それから優里はよく図書室を訪れるようになった。来る日に規則はない。他に用事があるのだろう、毎日訪れてくるわけではない。それでも二、三日に一日は必ず姿を見せた。

 優里が現れるのは、いつも決まって充が意識を他所に向けている時であった。

 相変わらず、会話の内容はほとんどが本にまつわることであった。それでも、少しずつプライベートな会話をするようになっていった。

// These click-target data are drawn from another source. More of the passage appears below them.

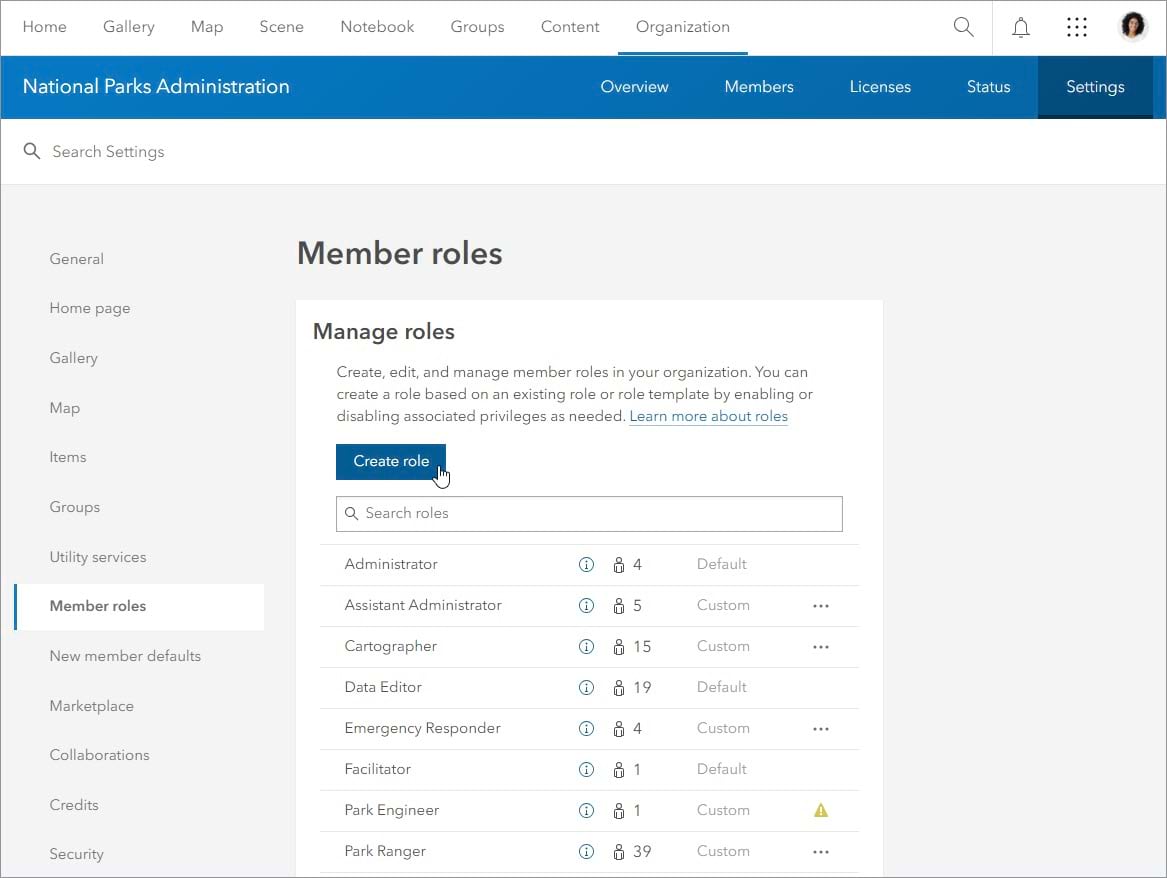1167x878 pixels.
Task: Open the ellipsis menu for Park Ranger
Action: coord(821,851)
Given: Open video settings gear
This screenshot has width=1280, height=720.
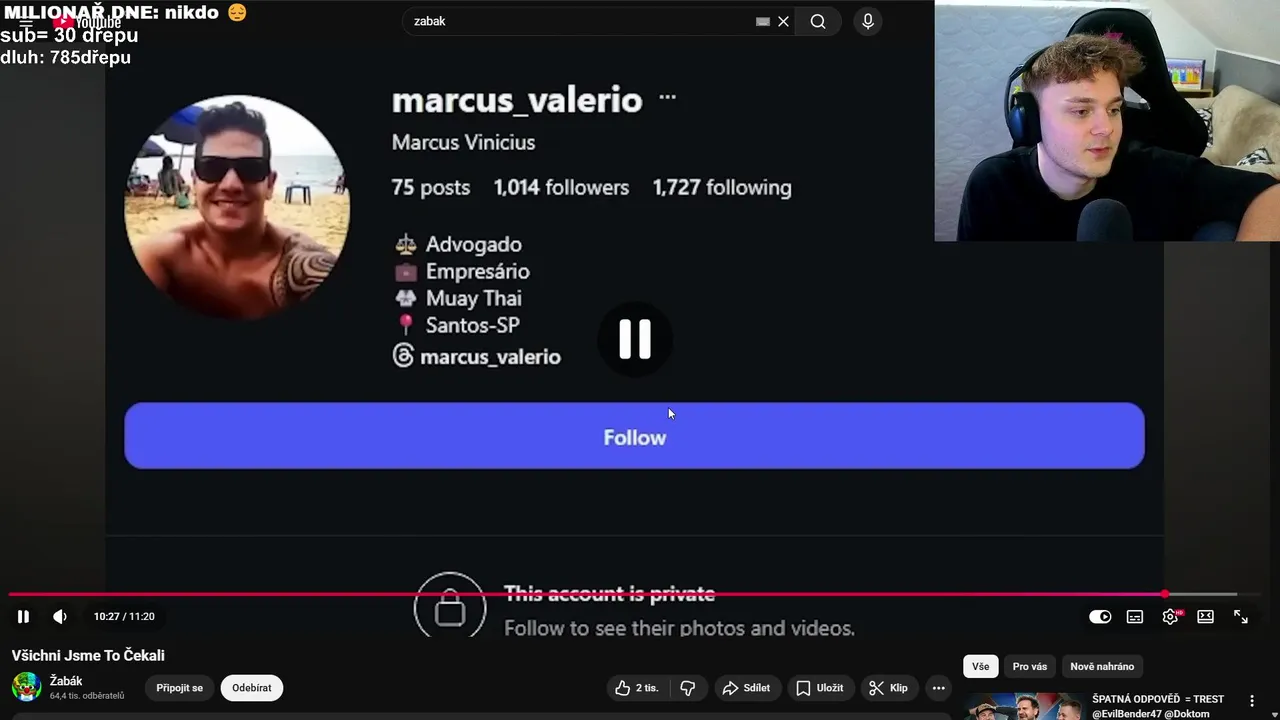Looking at the screenshot, I should tap(1170, 617).
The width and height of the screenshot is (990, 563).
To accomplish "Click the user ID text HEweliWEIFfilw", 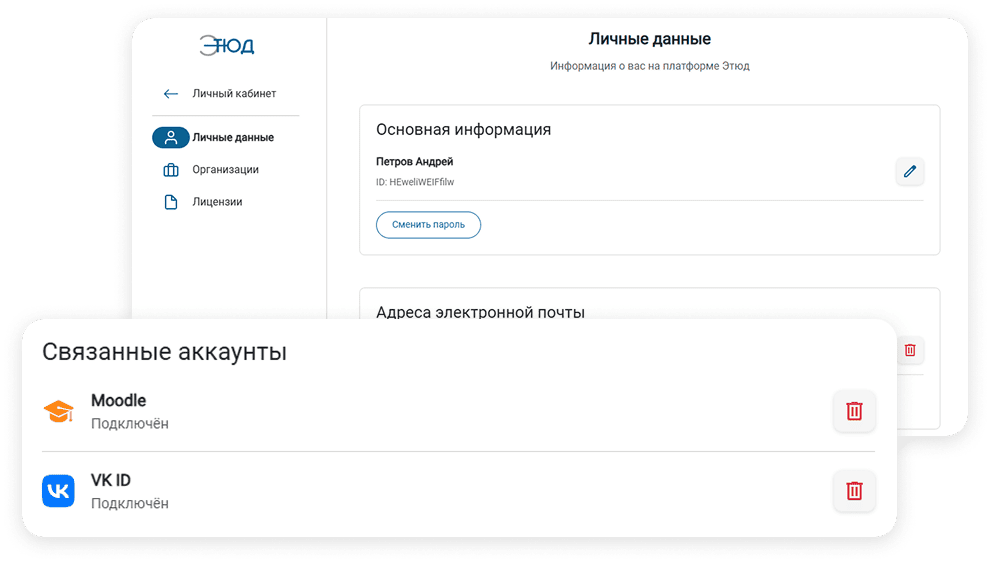I will (x=415, y=182).
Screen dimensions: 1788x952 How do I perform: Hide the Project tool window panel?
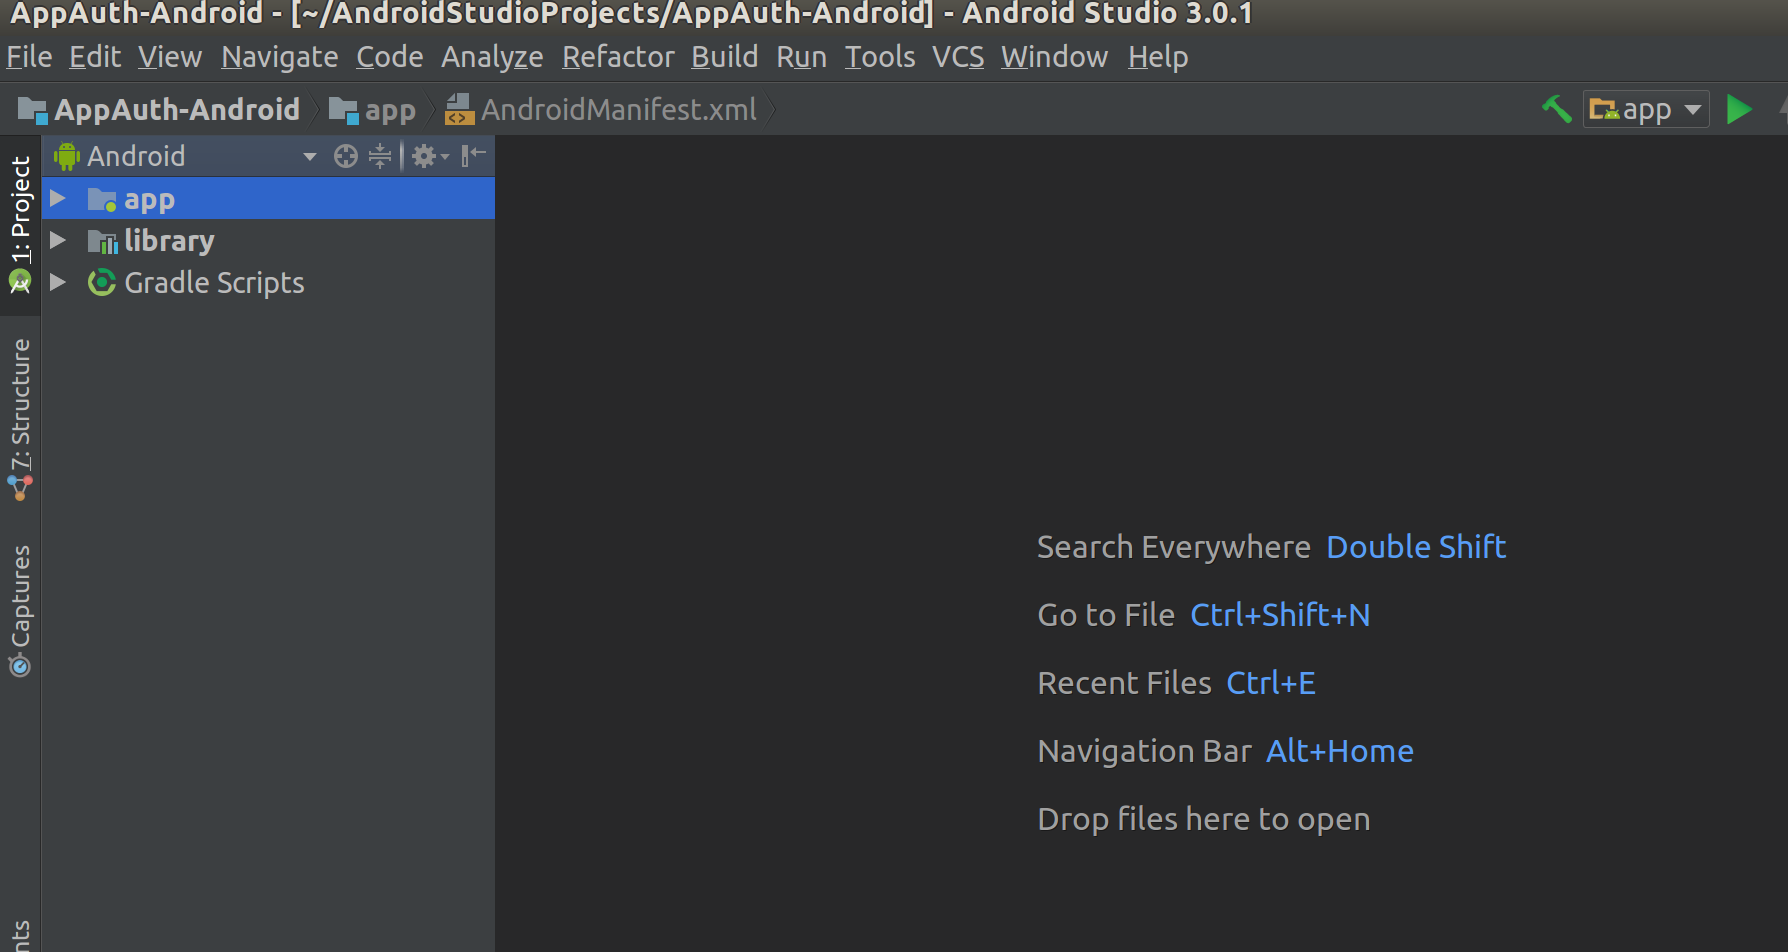473,156
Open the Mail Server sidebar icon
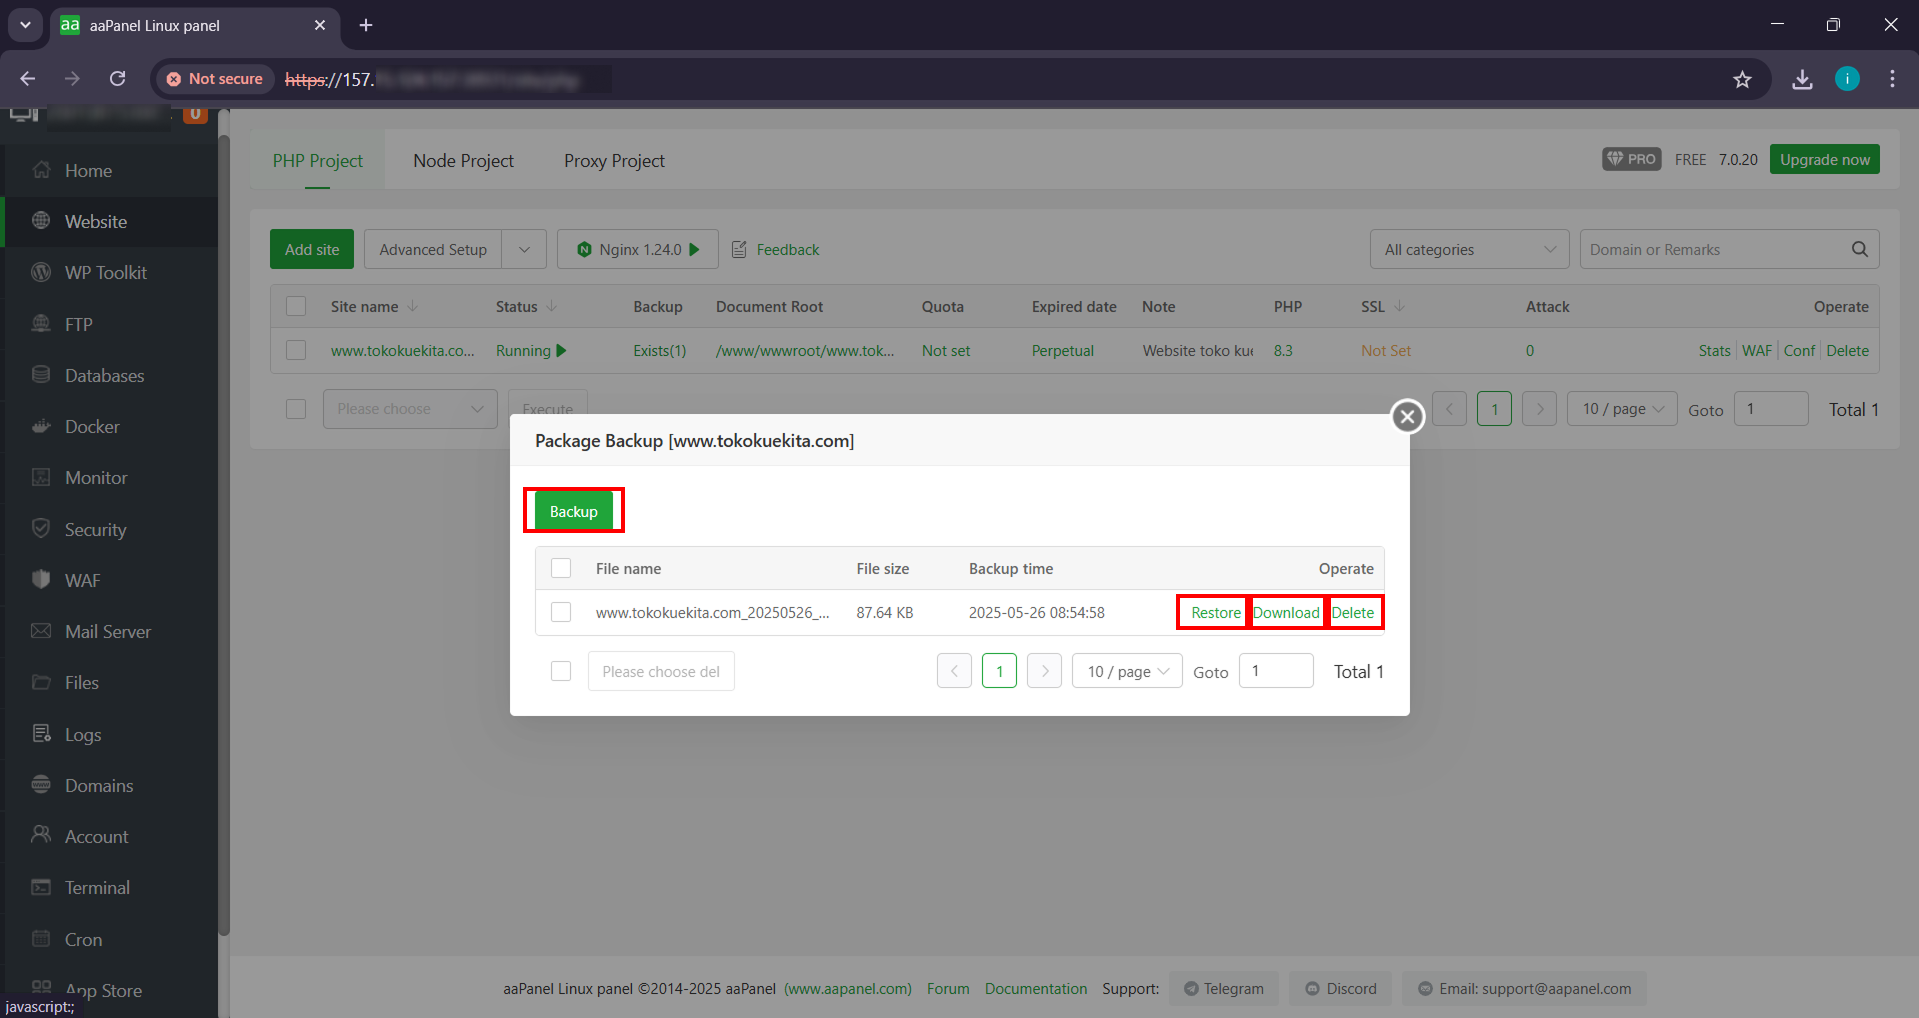 (x=41, y=631)
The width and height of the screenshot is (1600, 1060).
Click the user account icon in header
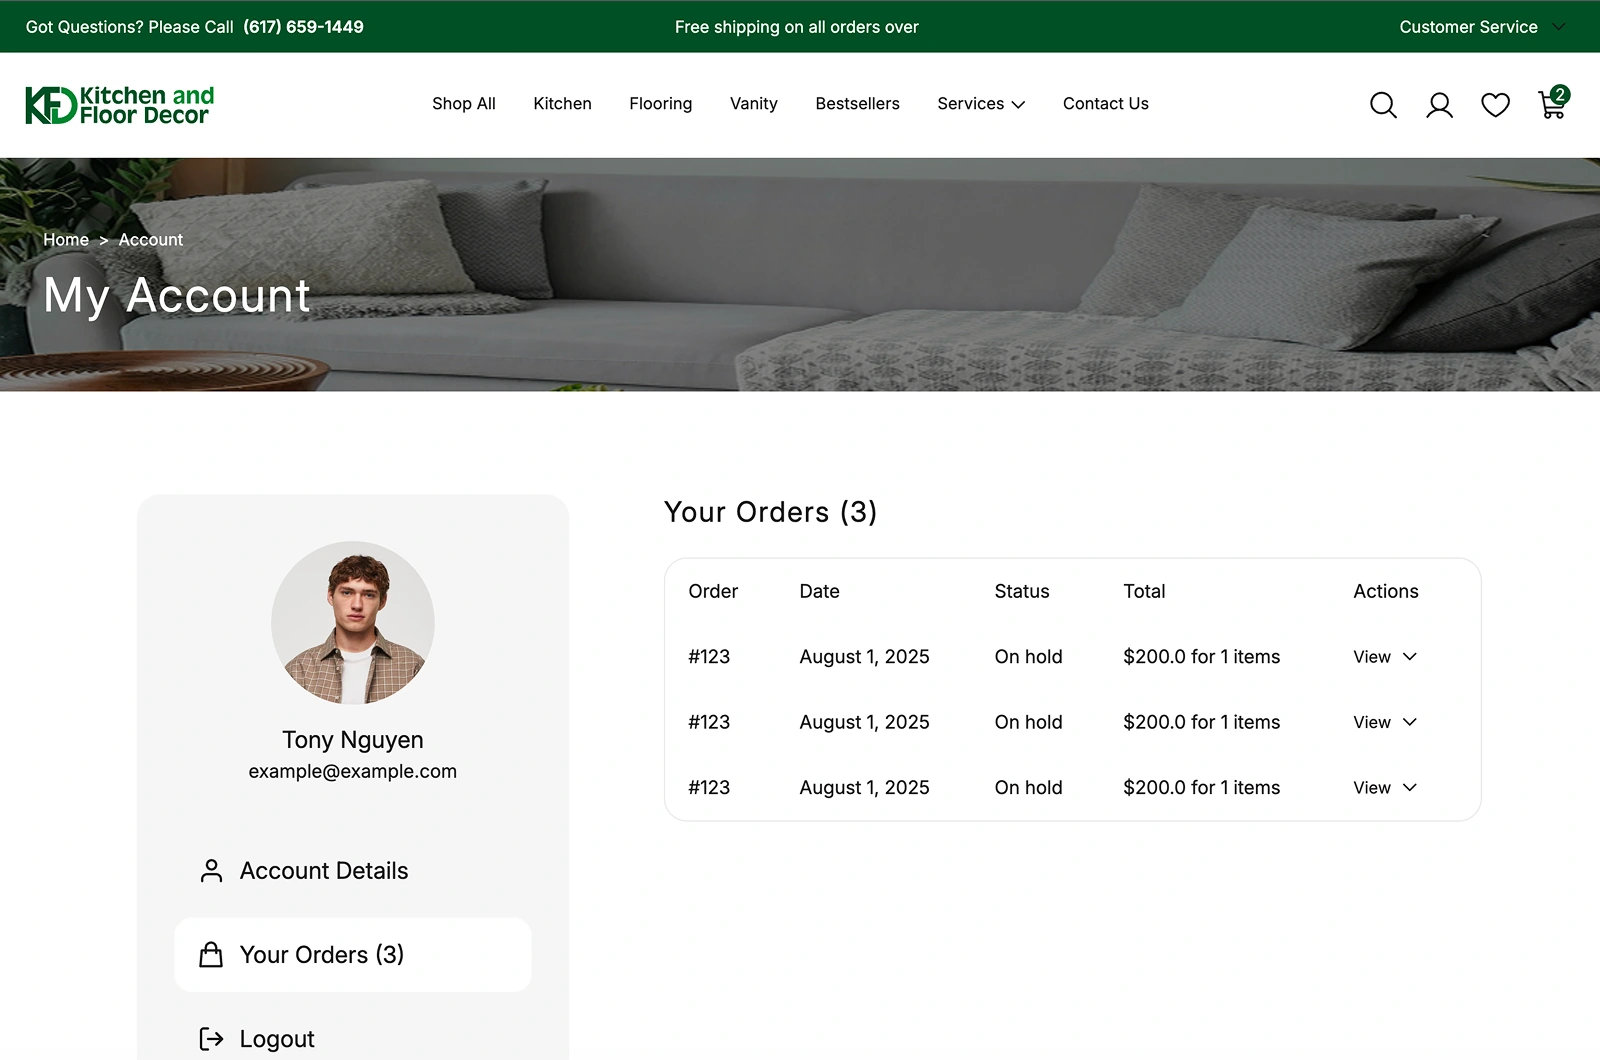click(x=1439, y=105)
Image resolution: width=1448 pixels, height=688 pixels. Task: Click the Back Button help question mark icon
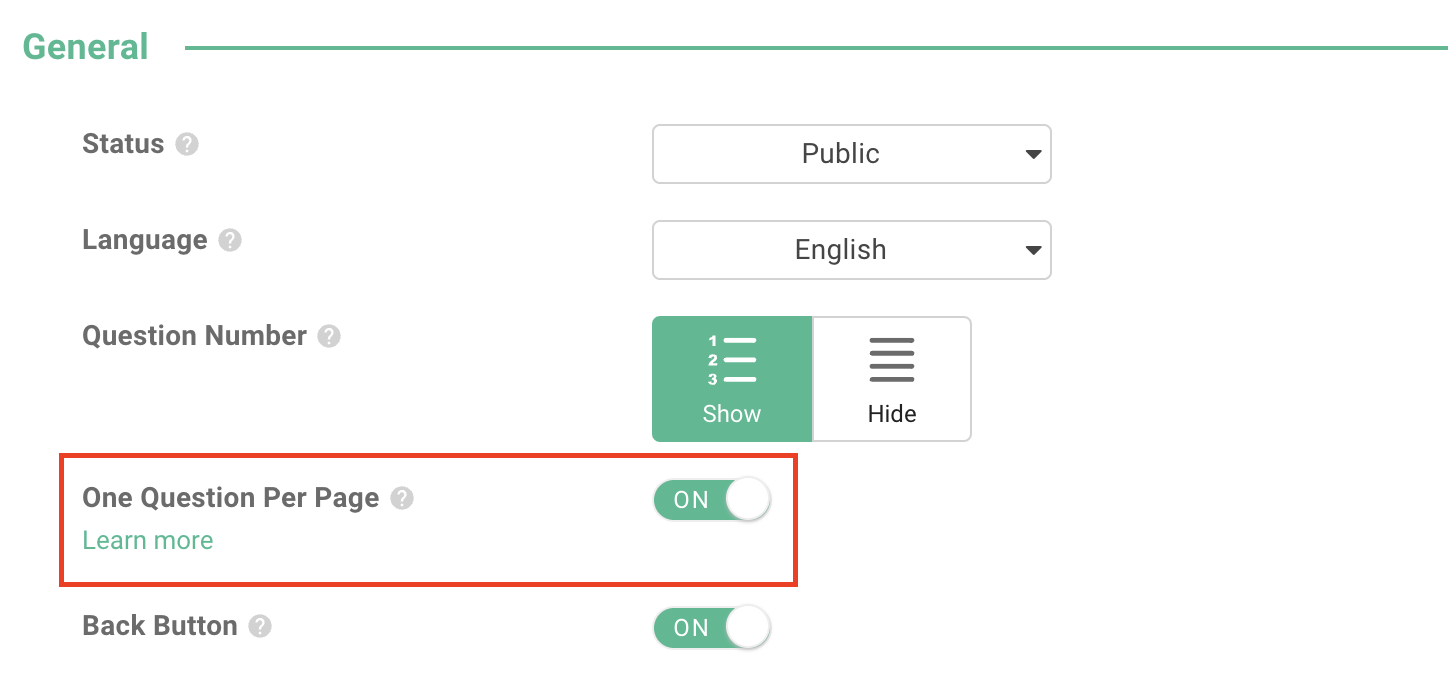pyautogui.click(x=261, y=626)
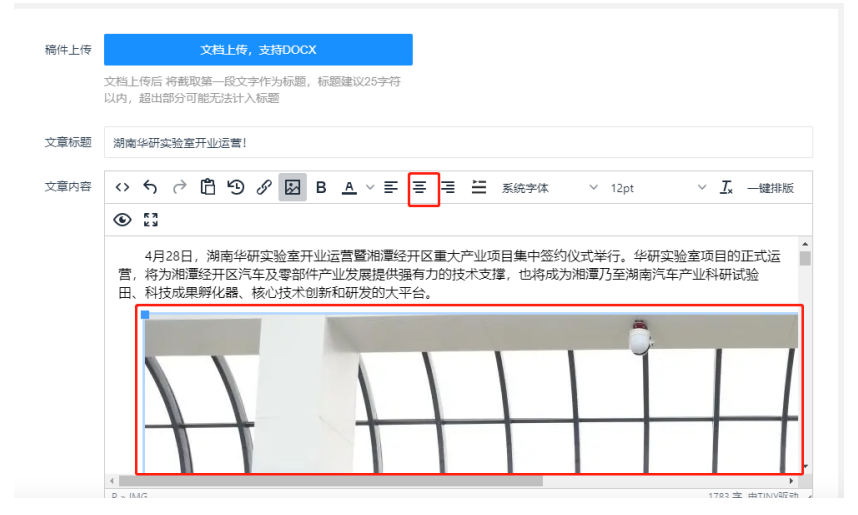Image resolution: width=858 pixels, height=515 pixels.
Task: Open restore last draft history icon
Action: (236, 188)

 充はそのことを嬉しく思った。しかし、優里はあまり自分のことを話したくないようであった。その様子を何となく察知して、充は意識して本以外の話をしないように努めた。

 こうして会うのは図書室だけ、という決まり。その決まりごとで、返って二人は自由になる。

 お互いに共通の話題である本を通して、二人はどこへでも飛んでいけた。二人だけの世界。誰にも邪魔をされない秘密の箱庭。

 充はそんな二人の物語を、そっと本棚にしまいたいと強く願った。

 しかし、そんな時間は長くは続かない。

 優里はある日を境に、姿を見せなくなってしまった。

 充には、優里が来なくなってしまった理由の検討をつけることも、想像をすることもできなかった。